The debate in Germany, meanwhile, is complicated by historical, political, cultural, and strategic considerations. Despite decades of reconciliation, integration, and democratic stability, the first half of the twentieth century - and Germany’s role in It - still weighs heavily on European minds. A nuclear-armed Germany would entail a significant rebalancing of power in Europe and trigger deep concern in neighboring capitals. That is to say nothing of German society’s own wariness. Its pacifist and antinuclear leanings run deep, as do its aversion to risk and its reservations about taking on international military responsibilities. Even the civilian use of nuclear energy has been phased out, with the last reactors shut down in April 2023. These societal and political instincts are hardly compatible with the role of a nuclear power.

The legal constraints on Germany are significant, too. As a party to the Nuclear Nonproliferation Treaty, the country has renounced the production and possession of nuclear weapons. The same commitment is enshrined in Article 3(1) of the Two Plus Four Treaty, the 1990 agreement that provided the legal foundation for the post–Cold War reunification of East and West Germany. The Two Plus Four Treaty, in particular, is a daunting legal obstacle, as a violation of one of its central elements could put the validity of the whole document into question. That, in turn, would cause major concerns among its signatories and among Germany’s immediate neighbors.

To be sure, recent events have already undercut the treaty’s political basis. Russia’s full-scale invasion of Ukraine and the possibility of a U.S. withdrawal from Europe each threaten the very achievement that the accord was meant to secure, namely the full sovereignty of a reunified Germany. These unsettling changes could be reason enough for a joint decision by Germany, the United Kingdom, and the United States to override Article 3(1). Nevertheless, any move by Germany toward the acquisition of nuclear weapons would be imaginable only in close consultation and concert with other European states, first and foremost Poland, where a nuclear-armed Germany would cause the most apprehension.

 

All of the Above

For the time being, none of the three options easily pass the credibility test. A French and British nuclear umbrella would lack the necessary capabilities, and its beneficiaries would likely doubt its reliability in times of crisis. A pan-European nuclear deterrent appears even less feasible. It would transfer an existential political decision to an entity with only indirect democratic legitimacy. Doing so would amount to a serious challenge to European democratic norms at a time when they are already under assault by illiberal forces.

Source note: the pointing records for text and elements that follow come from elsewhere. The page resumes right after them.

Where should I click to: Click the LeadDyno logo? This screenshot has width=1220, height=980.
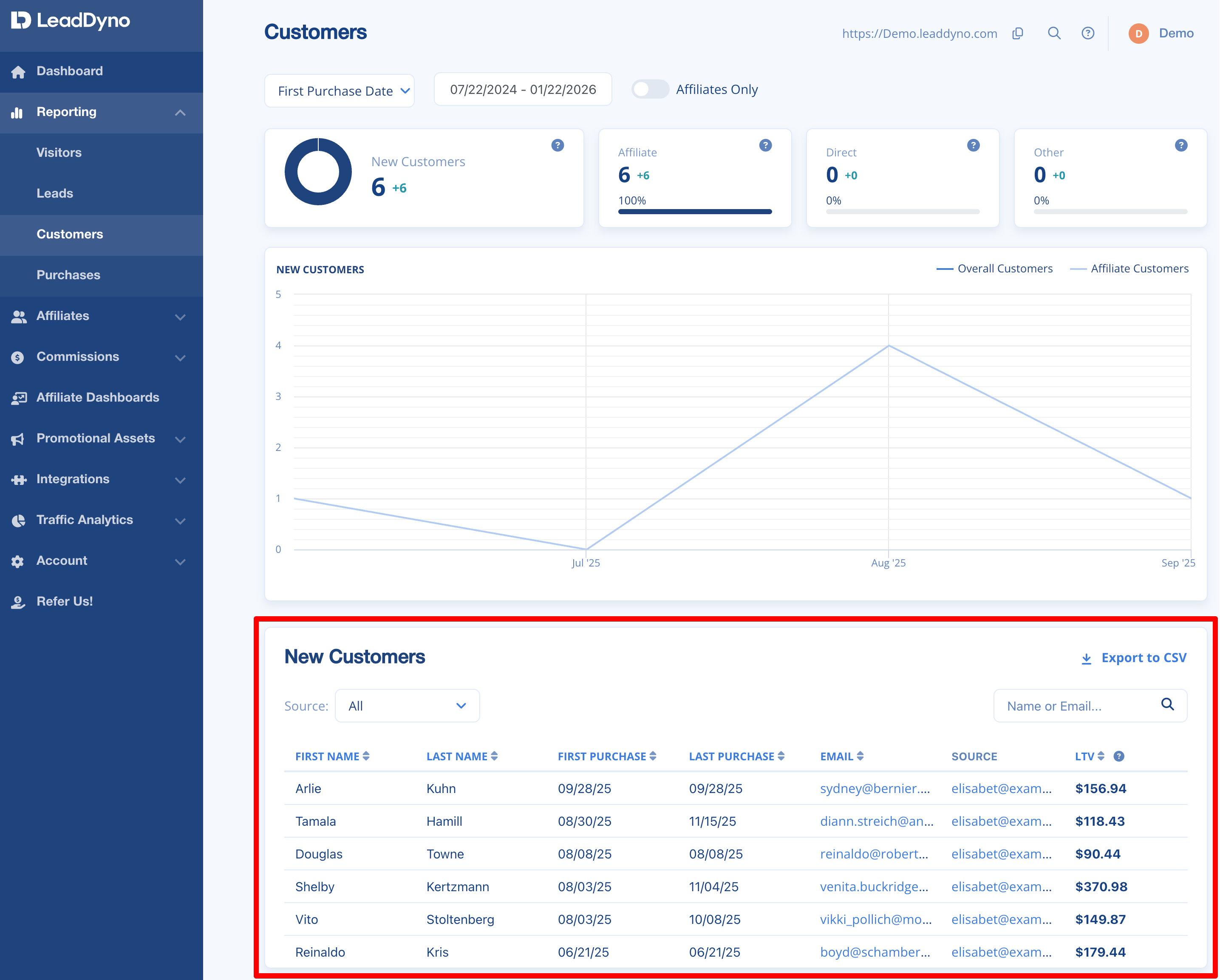(71, 20)
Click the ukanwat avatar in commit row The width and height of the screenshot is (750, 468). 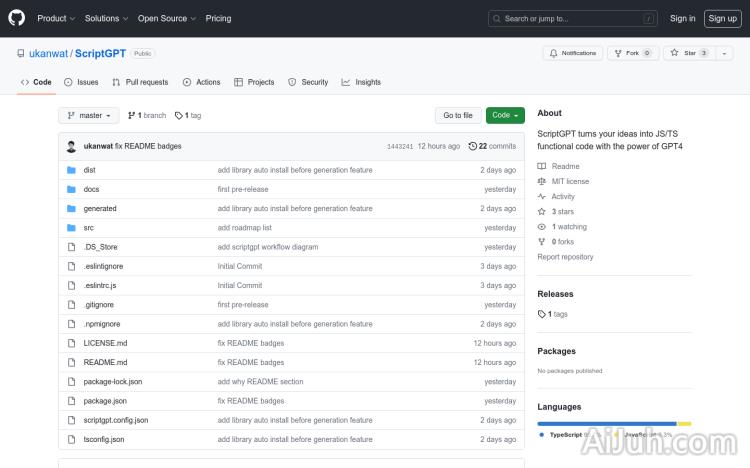[71, 146]
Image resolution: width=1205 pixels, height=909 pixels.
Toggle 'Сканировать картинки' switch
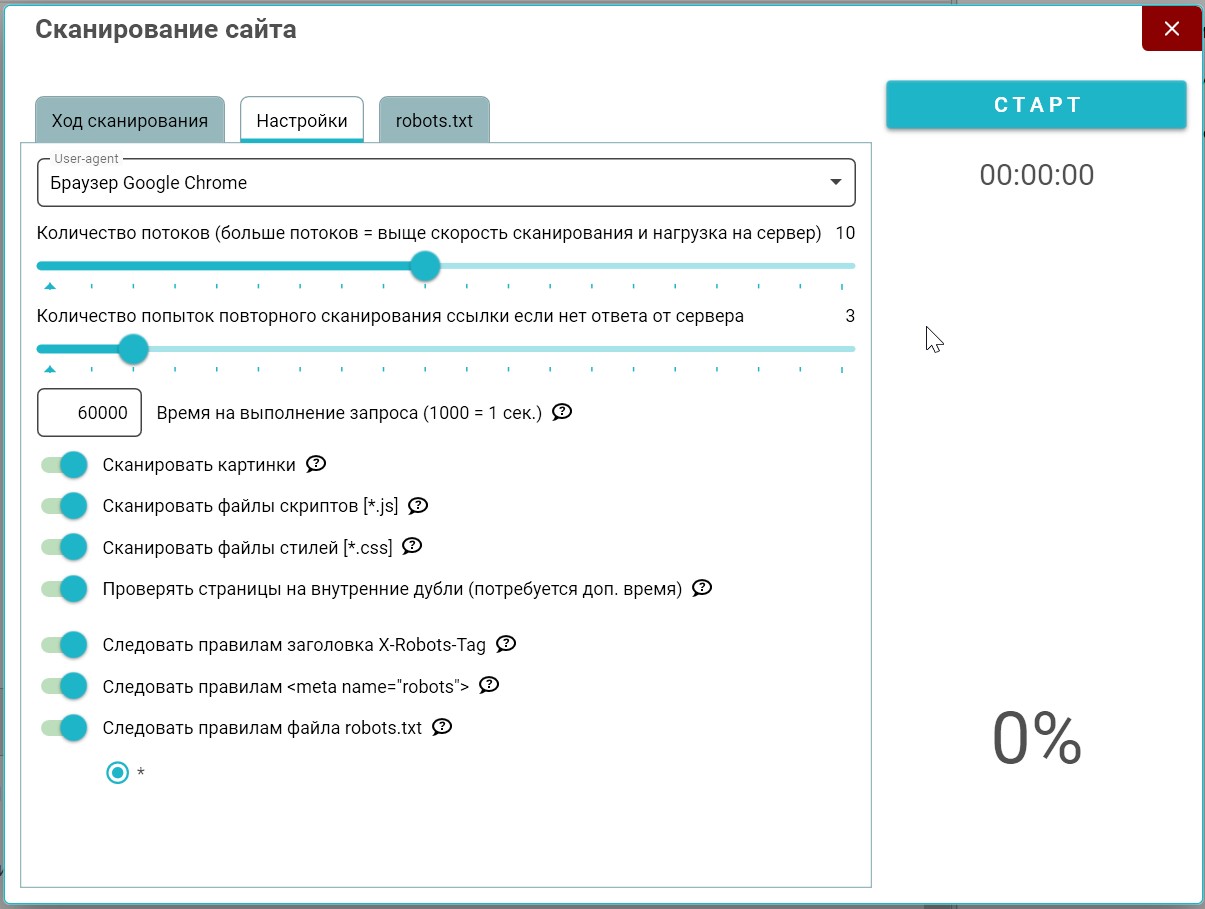pyautogui.click(x=65, y=465)

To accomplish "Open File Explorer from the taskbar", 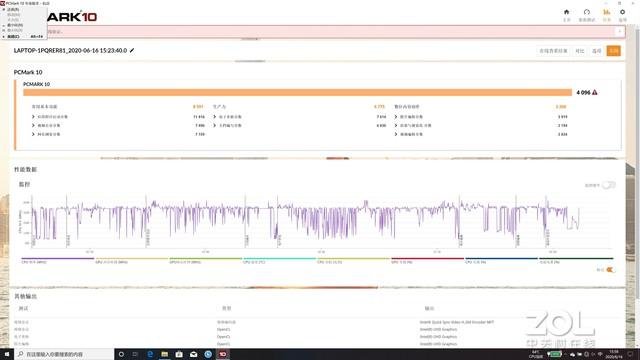I will [164, 354].
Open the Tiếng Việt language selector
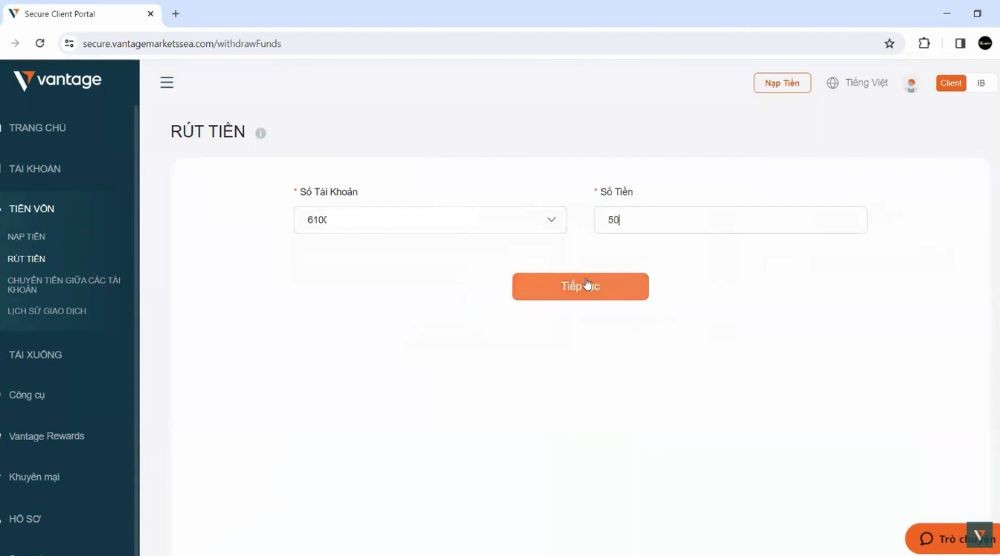 (857, 83)
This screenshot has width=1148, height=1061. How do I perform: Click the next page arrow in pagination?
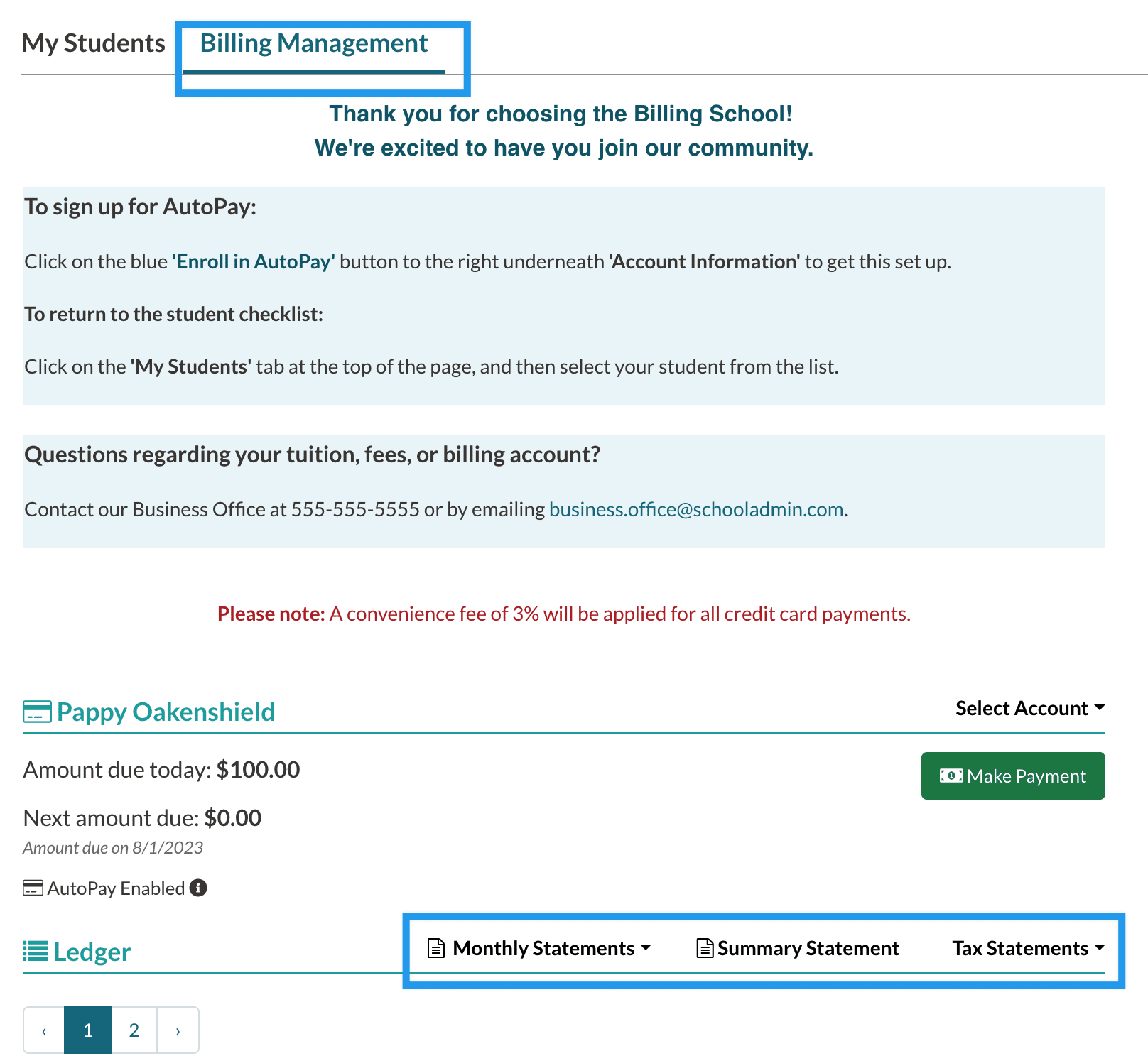178,1030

Nuclear proliferation in Europe might provide effective and credible deterrence. But it would carry legal and political risks that, for the time being, are too great for European leaders to countenance. It could also set off a wave of nuclear proliferation outside Europe, including in states that Western governments consider hostile.

Then again, even if Europe stays put, there is no knowing if nonproliferation will hold in other parts of the world. If anything, current trends suggest that the first place it will buckle is East Asia. If the Trump administration continues to create a sense of uncertainty about the U.S. security guarantee to South Korea, for example, leaders in Seoul could reach a breaking point. As things stand, South Korea faces three politically hostile nuclear powers - North Korea, China, and Russia - in its immediate neighborhood. South Korean defense strategists have pointed out that this situation would become untenable if their country’s only nuclear ally, the United States, were to withdraw. A nuclear-armed South Korea would, in turn, encourage Japan to pursue the same course.

Nuclear proliferation in East Asia would also alter the terms of the debate in Europe, where it might be viewed as a shift more real and definitive than Trump’s threats alone. It is a sobering scenario: European leaders, faced with nothing but bad options, may prove incapable of breaking their nuclear impasse unless someone else takes the plunge first. Europe’s safest bet, until then, is to at least prepare for all contingencies.